История «Голубой дивизии»
Странно, что никому до сих пор не пришло в голову снять фильм про
«División Azul» — 250-ю дивизию испанских добровольцев, которая
воевала против Советского Союза на стороне нацистов и получила своё
название по цвету рубашек фалангистов.
История этого испанского соединения достойна экранизации из-за
нетипичности поведения её солдат, заметно отличавшего их от немцев
и немецких союзников. В качестве иллюстрации я приведу некоторые
формальные факты, показания перебежчиков и свидетельства русской
жительницы оккупированного Павловска.
Краткая хронология такова. В 1941-42 годах «Голубая дивизия»
противостояла Волховскому фронту и вела бои под Новгородом, в 1943
— на Ленинградском фронте. За всё время существования до октября
1943 г. через её ряды прошло по одним сведениям — 40 тысяч человек,
по другим — около 55 тысяч. Личный состав постоянно обновлялся,
сохраняя численность соединения на уровне примерно 20 тысяч
человек.

* _ЧТО СДЕЛАТЬ_:
a: Перепишите часть текста о «Голубой дивизии», которая начинается со слов «Странно, что никому» и заканчивается словами «цвету рубашек фалангистов.», заменив «Советского Союза» на «СССР».
b: По чему, согласно тексту о «Голубой дивизии», это соединение получило своё название?

* _ИСХОДНЫЕ МАТЕРИАЛЫ_:

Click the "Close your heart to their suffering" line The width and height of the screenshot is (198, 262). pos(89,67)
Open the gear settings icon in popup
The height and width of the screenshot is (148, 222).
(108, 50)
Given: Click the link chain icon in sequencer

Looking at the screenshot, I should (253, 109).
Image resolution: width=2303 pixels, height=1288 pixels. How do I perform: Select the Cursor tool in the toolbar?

--

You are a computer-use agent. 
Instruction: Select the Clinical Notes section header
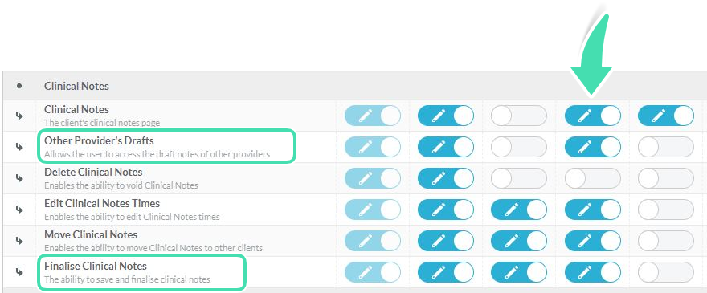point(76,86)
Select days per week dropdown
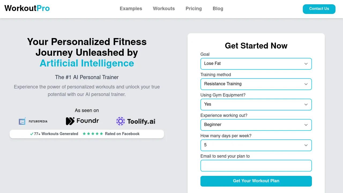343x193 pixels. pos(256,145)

--

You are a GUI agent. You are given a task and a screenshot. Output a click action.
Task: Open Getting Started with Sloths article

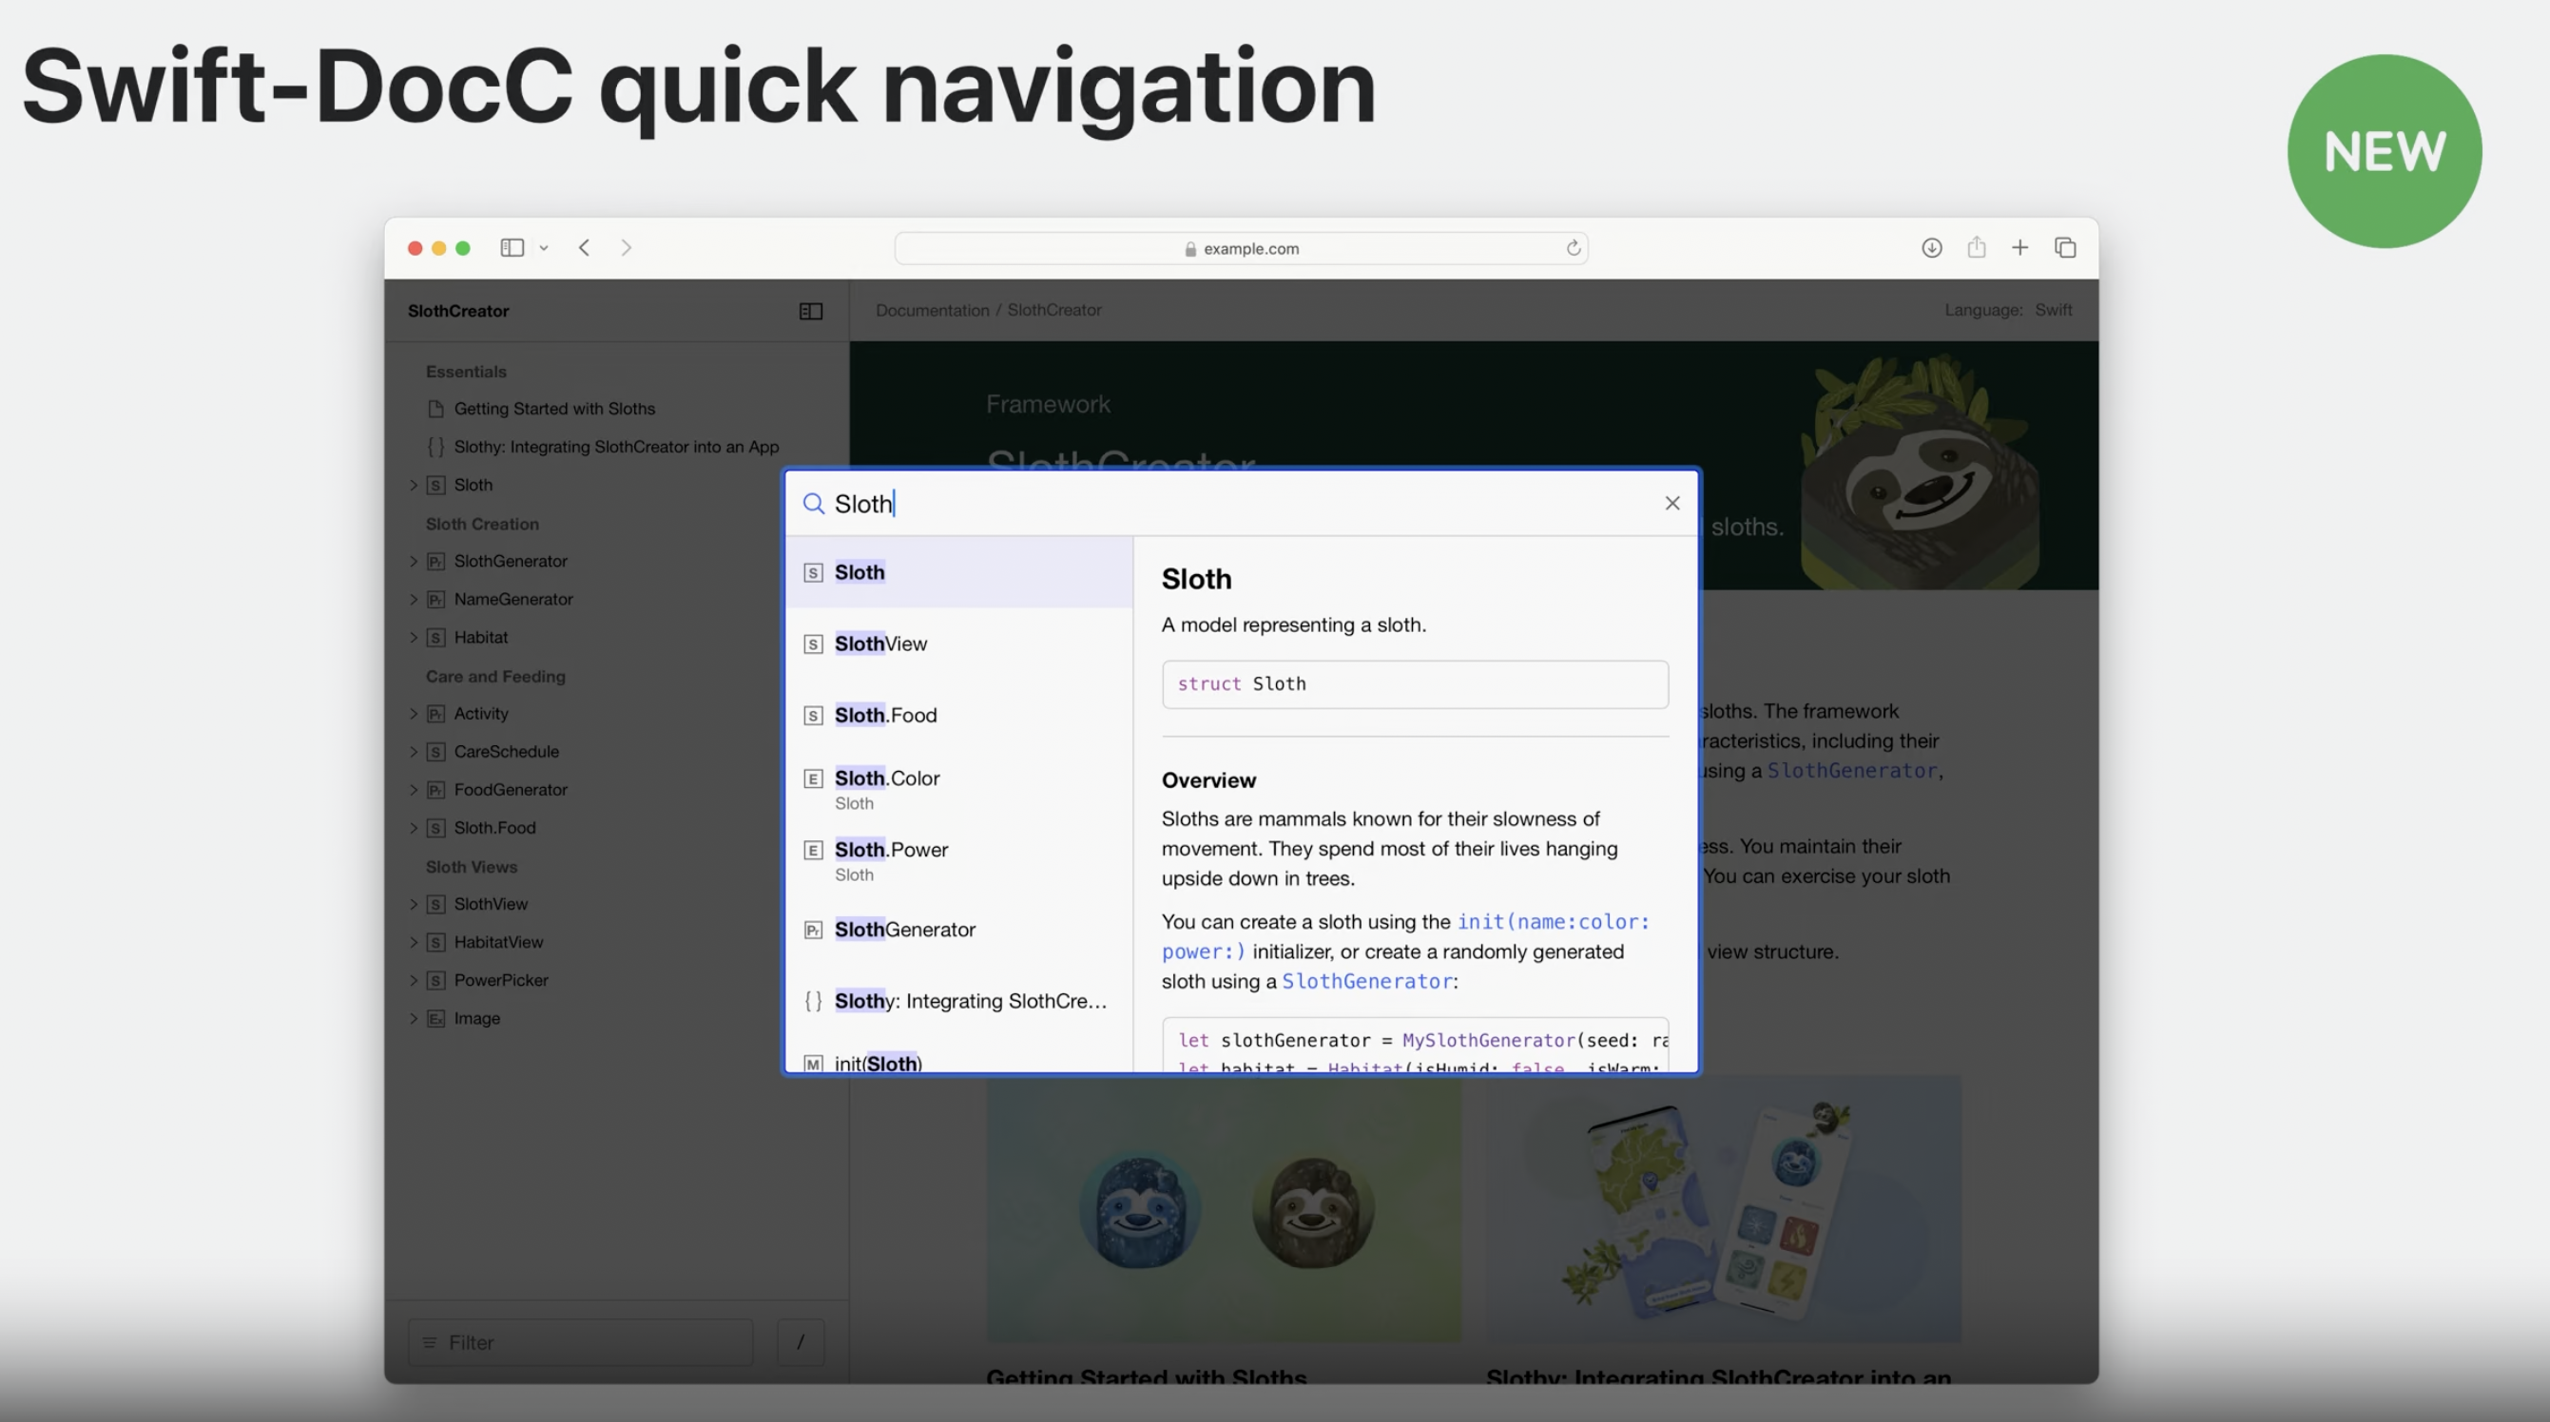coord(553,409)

* _ОТВЕТЫ ПО ЗАДАНИЯМ_:
a:
Странно, что никому до сих пор не пришло в голову снять фильм про
«División Azul» — 250-ю дивизию испанских добровольцев, которая
воевала против СССР на стороне нацистов и получила своё
название по цвету рубашек фалангистов.

b: По цвету рубашек фалангистов.